The catastrophic conditions are also leading to moments of surreal interaction between desperate creatures--and humans.

A couple visiting Kangaroo Island uploaded a video to social media showing an injured koala sipping water from a bottle Sunday, Jan. 5.

Similar clips of other koalas--burned, hurt, or simply trying to out maneuver the flames-- accepting water from passing cyclists or drivers.

In the town of Bendalong in New South Wales, a police officer shared his water with a wandering kangaroo. The officer poured water into his hand and offered it to the marsupial, who took a few timid steps forward to drink from the police officer's hand.

Some experts estimates put the number of animals, including domestic pets and livestock, killed as high as half a billion, with potentially hundreds of thousands of injured and displaced native wildlife.

"Glossy black cockatoo - their habitat's gone," said Samuel Mitchell, Kangaroo Island Wildlife Park Co-Owner. "The Kangaroo Island dunnart, their habitat where they were only found, that's wiped out."

"We have a community spirit here on Kangaroo Island that is not burnable," said Peter Davis, Island Beehive Owner. "It hurts, it hurts to see this, and I don't want anyone to go through this again."

Along with the larger animal species suffering catastrophic impact in numbers from the fire, honeybees are in grave danger of dying out due to loss of habitat.

"If we can't get them onto a resource where there's flowers, nectar and pollen for them, the queens will stop breeding and they'll just decline in numbers."

Nearly 4,000 cattle and sheep have been killed in the fires, said Prime Minister Scott Morrison on Monday.

The fires have ravaged nearly 20-million acres across the country, an area nearly the size of Austria.

"I haven't been impacted you know from fire like that before. And it would be a terrible way to die," said Andrew Reynolds, a farmer.

Rainfall and milder weather conditions provided some respite in the hardest-hit states of New South Wales and Victoria Monday morning.

The latest fatality brings the total number of people who have died in bushfires to 25. More than 2,000 homes have been lost.

Set problem: According to the bushfire passage, how many cattle and sheep did Prime Minister Scott Morrison say were killed in the fires?

Material provided:
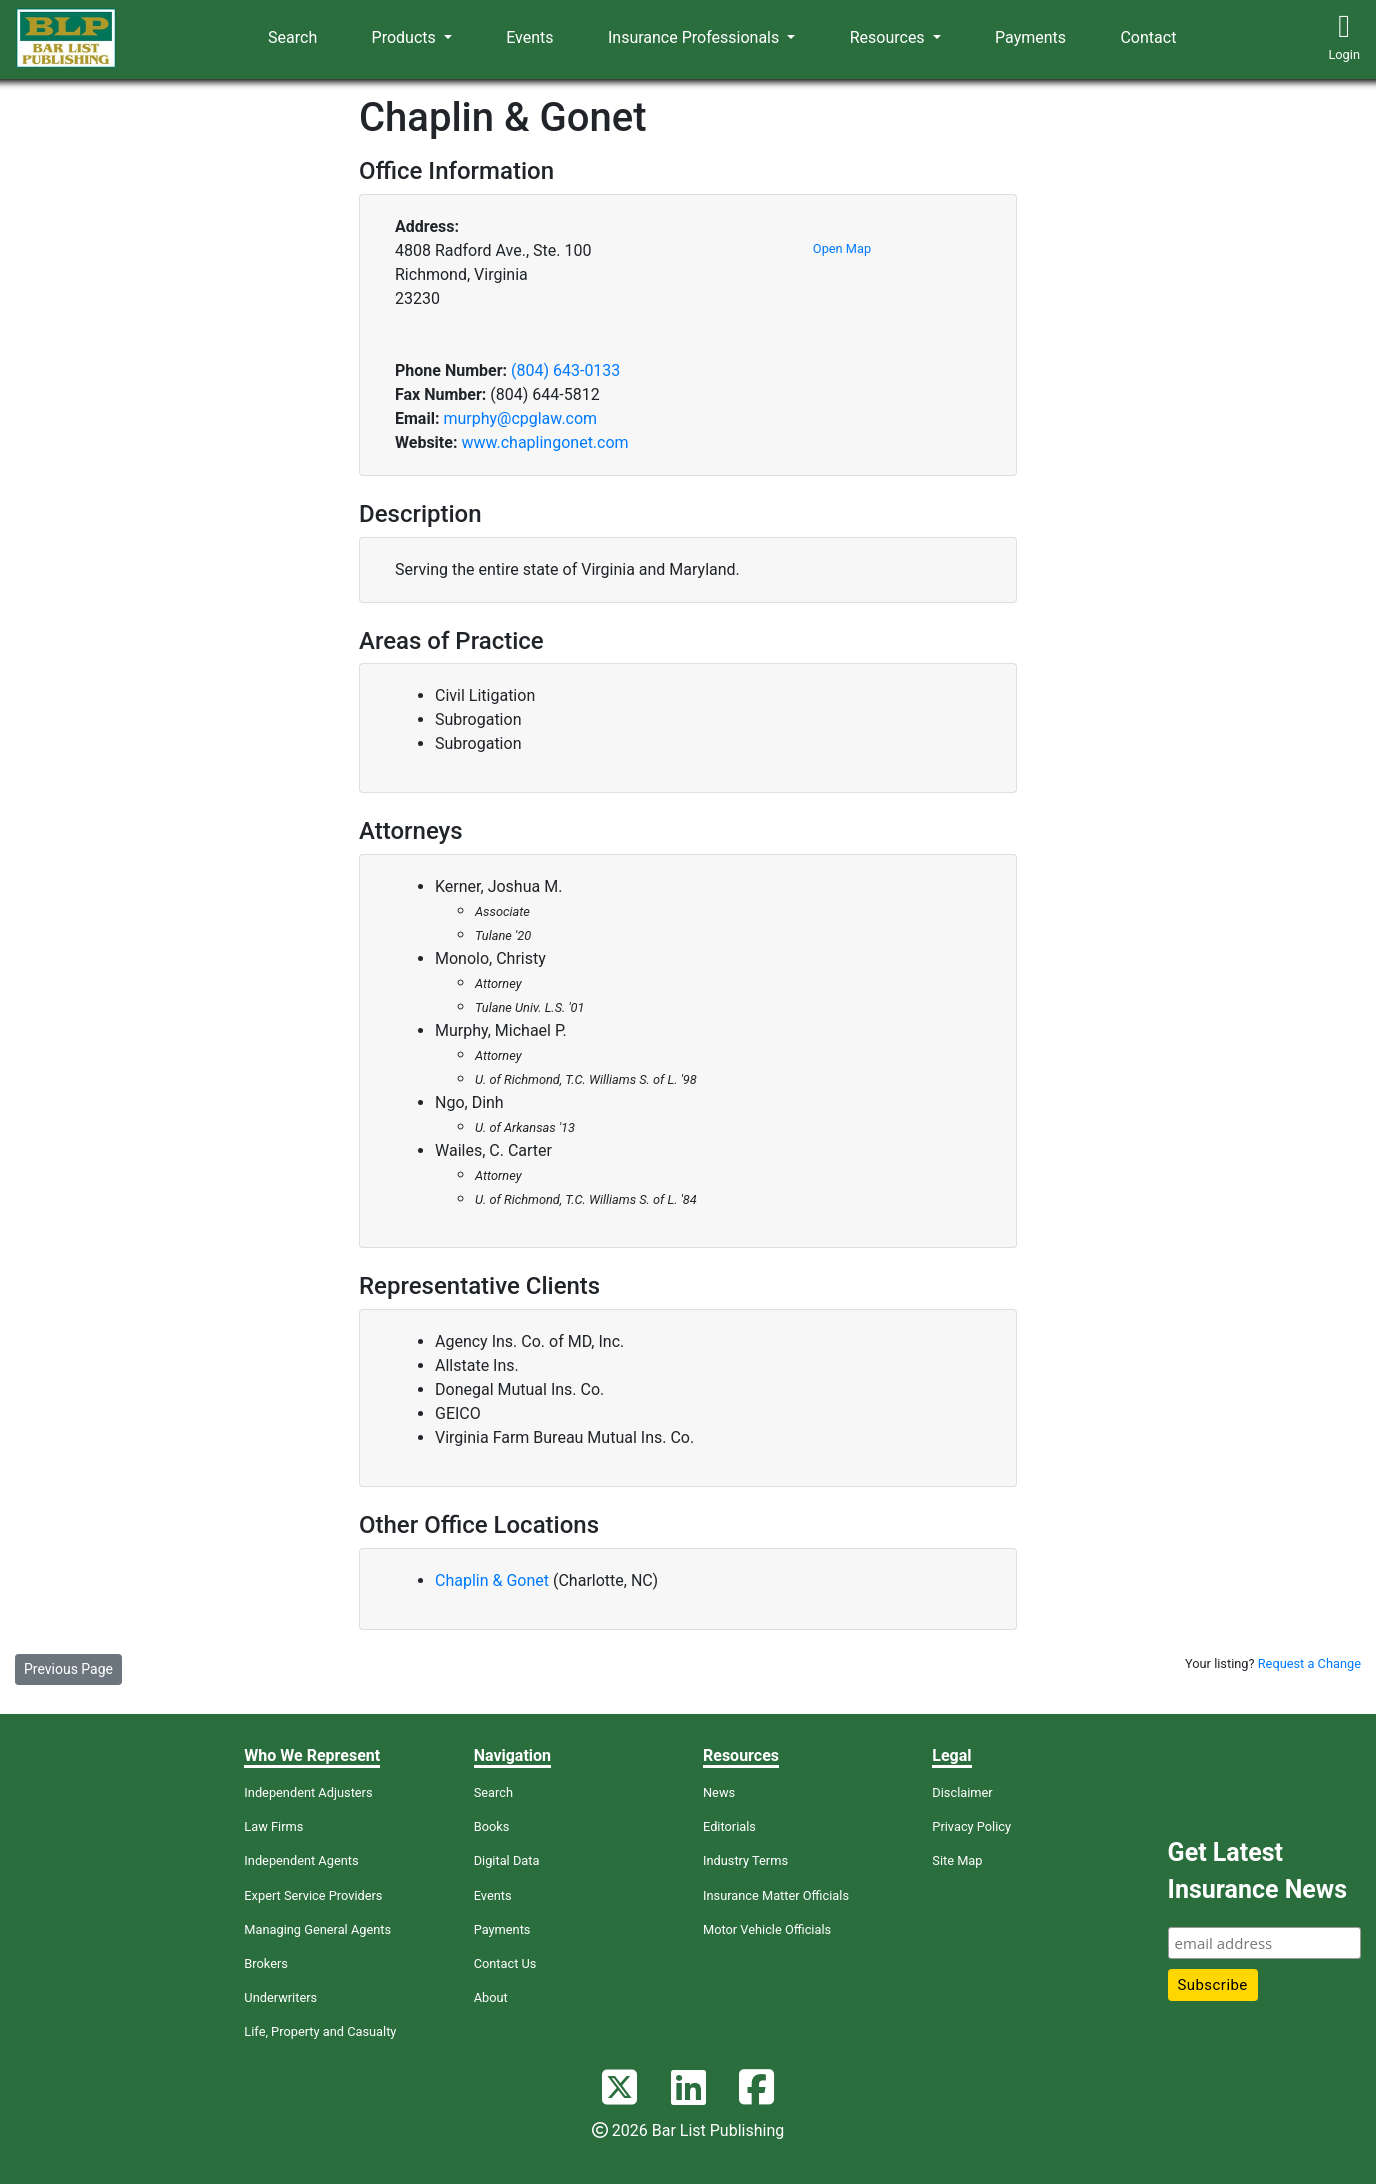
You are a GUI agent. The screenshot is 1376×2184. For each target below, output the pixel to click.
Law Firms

Answer to this problem: Nearly 4,000.